Reminder: Report on a separate line for each class of securities beneficially owned directly or indirectly.
* If the form is filed by more than one reporting person, see Instruction 5(b)(v).
** Intentional misstatements or omissions of facts constitute Federal Criminal Violations. See 18 U.S.C. 1001 and 15 U.S.C. 78ff(a).
Note: File three copies of this Form, one of which must be manually signed.

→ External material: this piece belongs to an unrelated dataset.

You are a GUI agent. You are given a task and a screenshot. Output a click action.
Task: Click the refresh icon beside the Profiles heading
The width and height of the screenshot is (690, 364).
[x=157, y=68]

If space is insufficient, see Instruction 6 for procedure.
Persons who respond to the collection of information contained in this form are not required to respond unless the form displays a currently valid OMB control number.

POWER OF ATTORNEY

KNOW ALL MEN BY THESE PRESENTS, that the undersigned hereby

constitutes and appoints Frederic A. Randall, Jr. and Rebecca

Kwok, as each of them, are true and lawful attorney-in

fact to:



1. execute for and on behalf of the undersigned, in the

undersigned's capacity as an officer and/or director of

United Online, Inc. (the "Company"), any and all Forms 3, 4

and 5 required to be filed by the undersigned in accordance

with Section 16(a) of the Securities Exchange Act of 1934

and the rules thereunder;



2.   do and perform any and all acts for and on behalf of

the undersigned which may be necessary or desirable to complete

and execute any such Form 3, 4 or 5 and timely file such

form with the United States Securities and Exchange

Commission and any stock exchange or similar authority; and



3.   take any other action of any type whatsoever in

connection with the foregoing which, in the opinion of such

attorney-in-fact, may be of benefit to, in the best interest

of, or legally required by, the undersigned, it being

understood that the documents executed by such attorney-in

fact on behalf of the undersigned, pursuant to this Power of

Attorney, shall be in such form and shall contain such terms

and conditions as such attorney-in-fact may approve in his

discretion.



The undersigned hereby grants to each such attorney-in-fact

full power and authority to do and perform all and every act

and thing whatsoever requisite, necessary, and proper to be

done in the exercise of any of the rights and powers herein

granted, as fully to all intents and purposes as the

undersigned might or could do if personally present, with

full power of substitution or revocation, hereby ratifying

and confirming all that such attorney-in-fact, or his

substitute or substitutes, shall lawfully do or cause to be

done by virtue of this Power of Attorney and the rights and

powers herein granted.  The undersigned acknowledges that no

such attorney-in-fact, in serving in such capacity at the

request of the undersigned, is hereby assuming, nor is the

Company hereby assuming, any of the undersigned's

responsibilities to comply with Section 16 of the Securities

Exchange Act of 1934.



This Power of Attorney shall remain in full force and effect

until the undersigned is no longer required to file Forms 3,

4 and 5 with respect to the undersigned's holdings of and

transactions in securities issued by the Company, unless

earlier revoked by the undersigned in a signed writing

delivered to the foregoing attorneys-in-fact.



IN WITNESS WHEREOF, the undersigned has caused this Power of

Attorney to be executed as of this 17th day of August 2009.